Il concerto - tenuto all'oratorio di San Cristoforo nell'ambito della rassegna Bibiena Art Festival (Baf) - è stato organizzato dal Gruppo Strumentale Ciampi, quest'anno al 60° anno di attività, coadiuvato dalla galleria Spazio Rosso Tiziano e dall'associazione Progetto Musica.
Flatus, dialogo musicale dal Medioevo ai giorni nostri è stata allora un'interessante escursione tecnico-geografica per mostrare espressioni caratteristiche del flauto nei secoli.
Per Bagliano «questo strumento non è utilizzato a livello professionale come meriterebbe. Nei secoli ci furono pochi esecutori anche se di altissimo livello. Ne mostreremo capacità virtuosistiche e notevole mix appeal».
Inizio con la scuola francese del ‘300, Ma fin est mon commencement di Guillaume De Machaut quindi Coockow di John Baldwine, dalla tradizione inglese di fine ‘500.
Non scordiamo il contributo olandese con Variazioni su Daphne di Jakob Van Eyck, prima metà del ‘600. Ma per sentire note raffinate bisogna di nuovo transitare in Francia, prima metà del ‘700 con Louis-Antoine Dornel e la Sonata a tre in Re min.
E gli italiani? Antonio Vivaldi salva e catechizza tutti, riassume la nobiltà del suono del flauto come ribadito in Concerto da camera in Sol min. RV 106 articolato in tre spigliati momenti.
Per finire la scuola tedesca con fraseggio potente per calore e colore come evidente nei pezzi sia di Franz Joseph Haydn della seconda metà del ‘700 che in quelli di George Philipp Telemann dei decenni centrali del ‘700.
Secondo Cavasanti «il programma era l'ideale per mettere in luce questo tipo di organico dove c'è un inizio polifonico per poi stabilizzarsi delineando così una piccola storia del flauto».

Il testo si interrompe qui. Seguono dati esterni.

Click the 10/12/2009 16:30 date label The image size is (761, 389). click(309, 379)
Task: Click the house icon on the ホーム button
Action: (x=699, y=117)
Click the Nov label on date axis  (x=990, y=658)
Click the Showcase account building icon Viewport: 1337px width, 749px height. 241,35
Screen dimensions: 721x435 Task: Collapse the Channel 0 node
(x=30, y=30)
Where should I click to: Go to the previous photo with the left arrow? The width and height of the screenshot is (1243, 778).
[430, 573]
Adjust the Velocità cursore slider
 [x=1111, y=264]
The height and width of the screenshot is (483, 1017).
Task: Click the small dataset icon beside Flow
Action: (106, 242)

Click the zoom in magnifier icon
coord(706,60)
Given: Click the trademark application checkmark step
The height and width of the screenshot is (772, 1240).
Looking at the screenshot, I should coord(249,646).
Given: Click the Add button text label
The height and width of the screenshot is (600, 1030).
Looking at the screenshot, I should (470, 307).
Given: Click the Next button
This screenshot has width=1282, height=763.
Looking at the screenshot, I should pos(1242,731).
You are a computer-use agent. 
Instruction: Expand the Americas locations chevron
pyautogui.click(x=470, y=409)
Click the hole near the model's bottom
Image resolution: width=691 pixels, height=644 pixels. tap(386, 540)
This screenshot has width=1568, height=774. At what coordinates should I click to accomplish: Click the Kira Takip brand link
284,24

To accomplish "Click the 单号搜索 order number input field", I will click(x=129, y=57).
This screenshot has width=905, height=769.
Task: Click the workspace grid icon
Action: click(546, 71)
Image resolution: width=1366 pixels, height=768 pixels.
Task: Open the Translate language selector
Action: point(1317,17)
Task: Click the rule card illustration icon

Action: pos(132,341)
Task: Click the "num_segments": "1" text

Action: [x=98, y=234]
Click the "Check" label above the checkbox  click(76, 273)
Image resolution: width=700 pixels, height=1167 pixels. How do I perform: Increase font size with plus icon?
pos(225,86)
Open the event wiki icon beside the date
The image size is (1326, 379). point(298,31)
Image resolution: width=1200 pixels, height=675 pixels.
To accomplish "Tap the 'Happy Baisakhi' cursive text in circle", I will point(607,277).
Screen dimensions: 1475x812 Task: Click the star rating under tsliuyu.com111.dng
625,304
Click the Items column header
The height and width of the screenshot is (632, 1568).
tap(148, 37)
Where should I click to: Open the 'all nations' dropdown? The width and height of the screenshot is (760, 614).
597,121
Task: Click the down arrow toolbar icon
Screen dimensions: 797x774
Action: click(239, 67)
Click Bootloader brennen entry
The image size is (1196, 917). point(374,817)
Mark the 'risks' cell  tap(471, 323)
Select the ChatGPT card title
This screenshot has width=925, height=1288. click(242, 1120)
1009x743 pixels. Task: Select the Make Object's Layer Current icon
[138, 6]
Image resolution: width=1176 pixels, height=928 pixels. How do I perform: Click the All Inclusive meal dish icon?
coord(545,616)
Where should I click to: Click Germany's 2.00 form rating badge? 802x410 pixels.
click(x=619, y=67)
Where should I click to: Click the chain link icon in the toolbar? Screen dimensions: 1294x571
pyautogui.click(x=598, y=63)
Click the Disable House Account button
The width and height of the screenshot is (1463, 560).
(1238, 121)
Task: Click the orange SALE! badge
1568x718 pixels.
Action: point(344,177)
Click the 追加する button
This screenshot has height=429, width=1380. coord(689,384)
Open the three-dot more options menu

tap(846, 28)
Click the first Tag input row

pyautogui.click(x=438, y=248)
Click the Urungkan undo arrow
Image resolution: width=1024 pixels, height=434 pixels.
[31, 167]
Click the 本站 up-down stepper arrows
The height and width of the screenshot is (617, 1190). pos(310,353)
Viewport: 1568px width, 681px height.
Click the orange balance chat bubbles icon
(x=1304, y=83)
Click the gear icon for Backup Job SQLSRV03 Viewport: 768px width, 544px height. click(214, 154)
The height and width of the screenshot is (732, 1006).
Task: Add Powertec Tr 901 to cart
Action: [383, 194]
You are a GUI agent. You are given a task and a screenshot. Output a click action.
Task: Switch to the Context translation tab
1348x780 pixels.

I musicisti avevano con sé diversi tipi di flauto e ne hanno utilizzati parecchi: «infatti quelli portati hanno taglio e grandezza differente come fessure e come corpo. Ci sono flauti lunghi anche più di due metri» ha aggiunto Staropoli.
Da strumento dell'Arcadia il flauto ha allora raggiunto audaci tessiture, il suono dolce e pastorale è diventato canto articolato e complesso. Nei secoli è infatti passato dal "suono fermo" tardo medioevale fino al più marcato stile mitteleuropeo attraverso l'agile vibrato dei francesi.
Bravissimi i flautisti: hanno sviscerato particolari timbri in un'esecuzione dinamicamente ben controllata e, alla stabilità intonativa, sono seguite le infinite possibilità del vibrato.
Ricordiamo che il Baf usufruisce del patrocinio del Comune di Piacenza, del sostegno del Ministero dei beni e delle attività culturali e della Regione Emilia Romagna e della Camera di commercio, di contributi da parte di Banca di Piacenza e Fondazione di Piacenza e Vigevano e di altri sponsor privati.